Mostrar a quantidade e destacar a presença evangélica, bem como, decretar que as cidades pertencem a Jesus, têm sido repetidos por várias partes do País. Mas, essa presença tão celebrada, tem que ser questionada quanto à qualidade que tem produzido. O que tem mudado como conseqüência do aumento da presença evangélica em nosso país? Se formos bem criteriosos, quase nada ou nada. A corrupção está presente em todos os níveis. A criminalidade aumentando. O consumo de drogas se elevando e em conseqüência, a produção e o tráfico. Você pode dizer: “isso é culpa do governo” ou “isso é responsabilidade do governo combater”. Só que, nos esquecemos que os governos somos nós que constituímos. Muitos dos nossos políticos, os que se identificam como evangélicos, buscam se eleger para garantir apenas mais dinheiro para eles, repetindo o mesmo comportamento da grande maioria dos que estão lá. Não há projeto político real, apenas no papel e no discurso para iludir os crentes ingênuos, que de ingênuos muitas vezes não tem nada, pois muitos destes estão apenas querendo ser beneficiados pelos políticos crentes, trocando o voto por: cimento, remédio, um emprego na prefeitura ou promessa de aposentadoria, etc. Como projetos os políticos evangélicos poderiam assumir a missão de defender os princípios éticos, sociais e espirituais ensinados na Palavra de Deus, a Bíblia Sagrada, sem se comprometer em ter que ajudar as igrejas nas construções de seus prédios. Queremos mudanças agindo desse jeito?
Em nossa cidade, o que tem mudado com o crescimento do público evangélico, crente ou protestante, como queiram chamar? Vemos uma proliferação de igrejas, denominações, ministérios, comunidades, etc. Muitos destes empreendimentos, fundados por divisões, motivadas por disputa de poder, que recebem alguma desculpa ou justificativa espiritual legitimar a sua existência. E na vida da cidade? O que de concreto tem mudado? Tem crescido a divulgação das festas juninas e as drilhas, o surgimento de movimentos em defesa da sexualidade alternativa, seitas e tantos outros grupos religiosos, além da criminalidade de todas as formas. Nossa presença o que tem causado?
Apesar de toda essa situação, nos contentamos com marchas, shows e outros movimentos, como se esses tipos de manifestações fossem à solução para os problemas de nossa cidade. Investem-se grandes somas buscando apenas massagear nosso próprio ego, para dizermos a nós mesmos que estamos fazendo diferença e que somos muitos. No entanto, e a diferença? A diferença é feita no dia-a-dia, no engajamento com projetos que sejam concretos para a transformação da realidade de vidas e não apenas em entretenimento espiritual, que tem servido apenas para “nosso povo” aliviar suas tensões e energias acumuladas, suando a camisa de tanto pular.
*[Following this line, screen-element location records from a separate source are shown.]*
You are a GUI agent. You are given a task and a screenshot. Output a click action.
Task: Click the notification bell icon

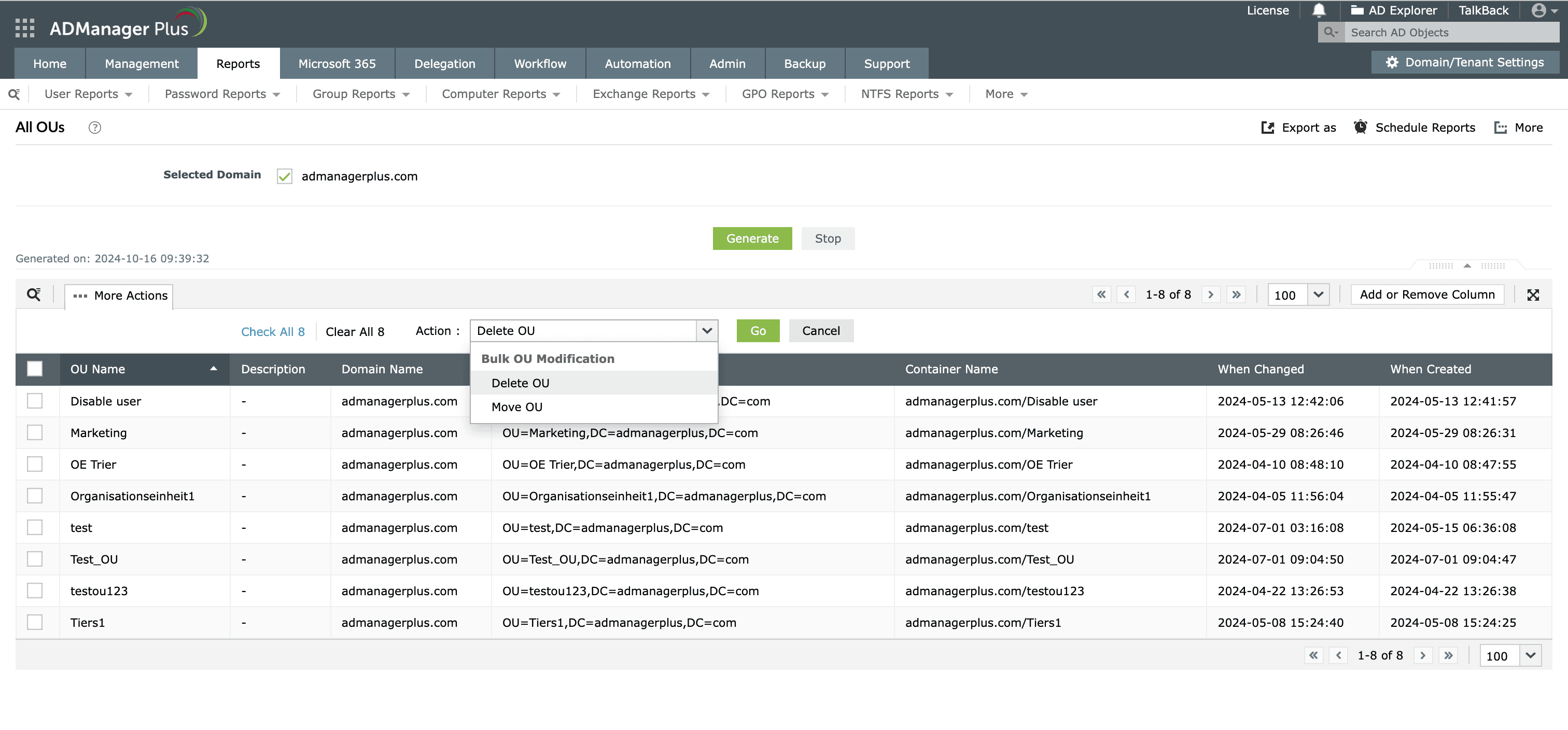point(1319,10)
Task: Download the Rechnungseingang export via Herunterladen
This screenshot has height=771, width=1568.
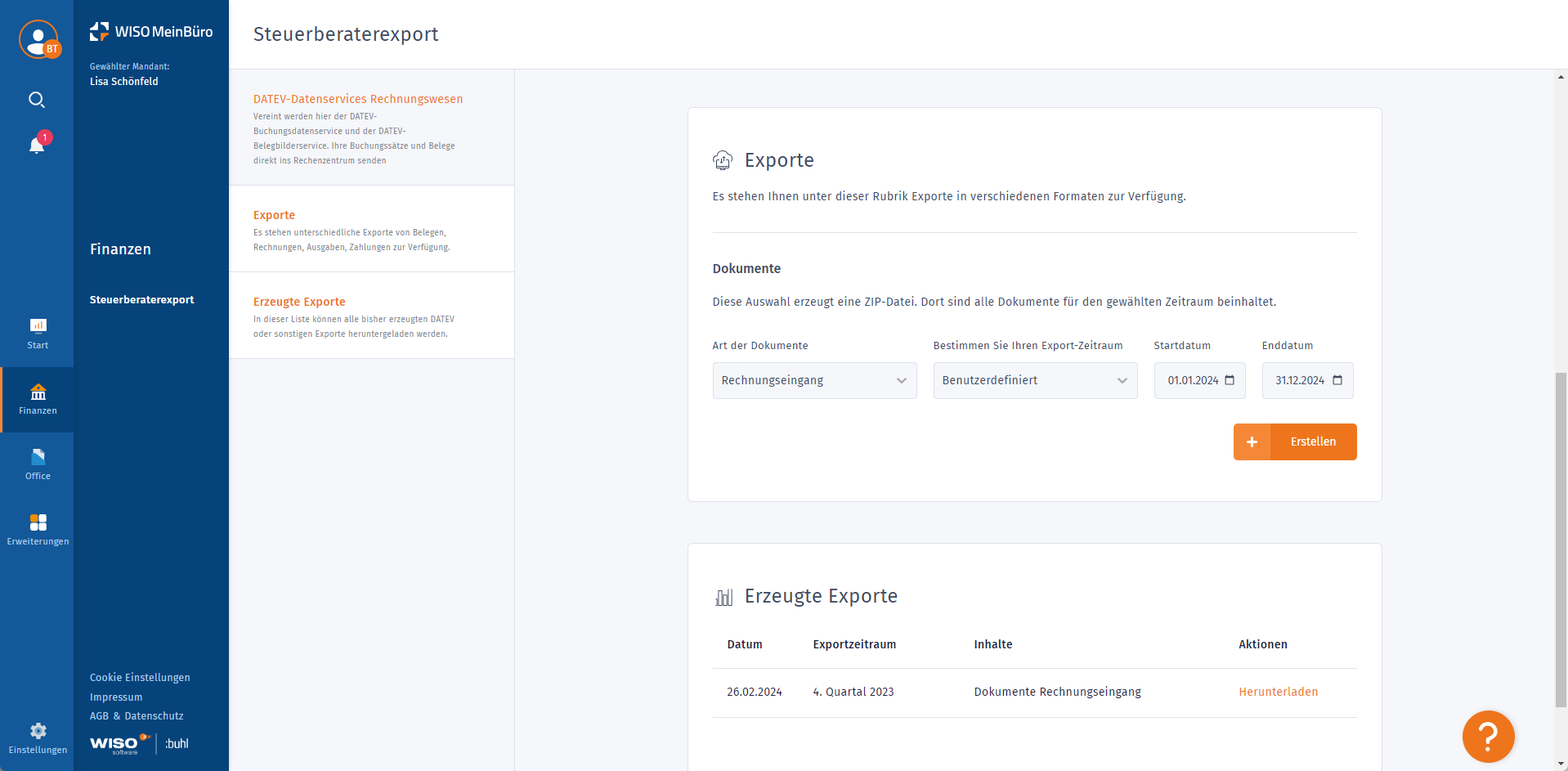Action: (1278, 692)
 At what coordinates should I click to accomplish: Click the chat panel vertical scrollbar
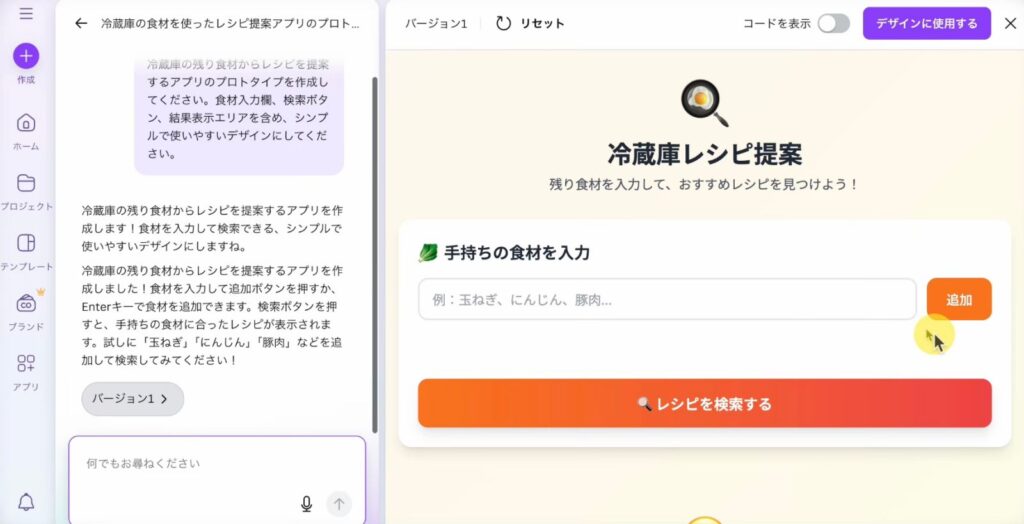(x=374, y=255)
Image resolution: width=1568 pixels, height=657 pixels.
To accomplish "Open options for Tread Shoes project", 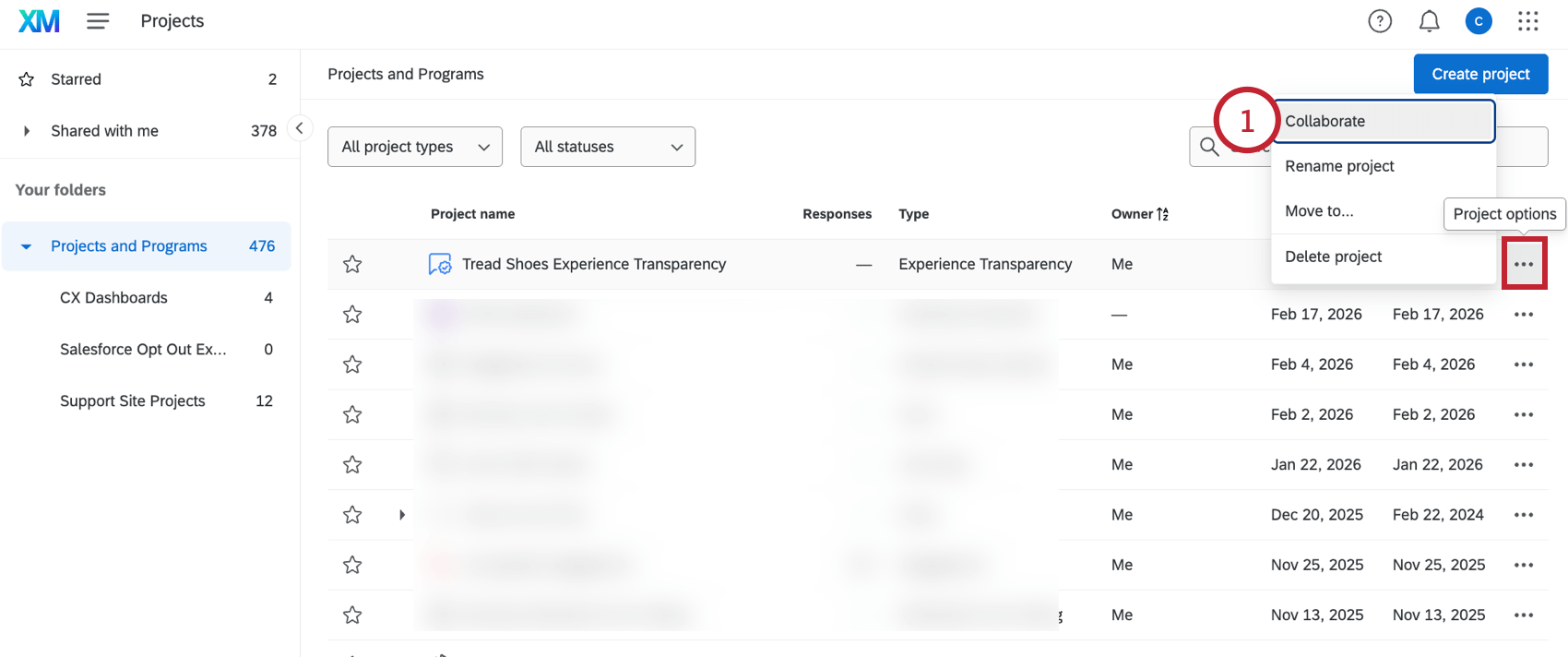I will pyautogui.click(x=1524, y=265).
Finalizando gostaria de propor uma atividade que nos ajudará a chegarmos a conclusões. Façamos a seguinte pergunta: o que as pessoas acharam da marcha? Só que, não poderemos fazer essa pergunta para “nosso povo”, pois são suspeitos no julgamento, tendo em vista os interesses pessoais. Façamos a pergunta aos “não-crentes”, para que eles se pronunciem como esse evento influenciou suas vidas para seguirem a Jesus. Em que esse evento contribuiu para a melhoria ética, moral, social e espiritual da nossa Cidade. Não defendemos o fim de nada, apenas essa reflexão. Que o Senhor Deus nos ajude a fazermos diferença e ser conhecidos não só uma vez por ano, antes todos os dias, como aqueles que são diferentes em ações concretas e significativas.

* Flávio Marcus da Silva Souza.
Pastor da Igreja Presbiteriana do Brasil, atualmente na 2ª IPB de Caruaru.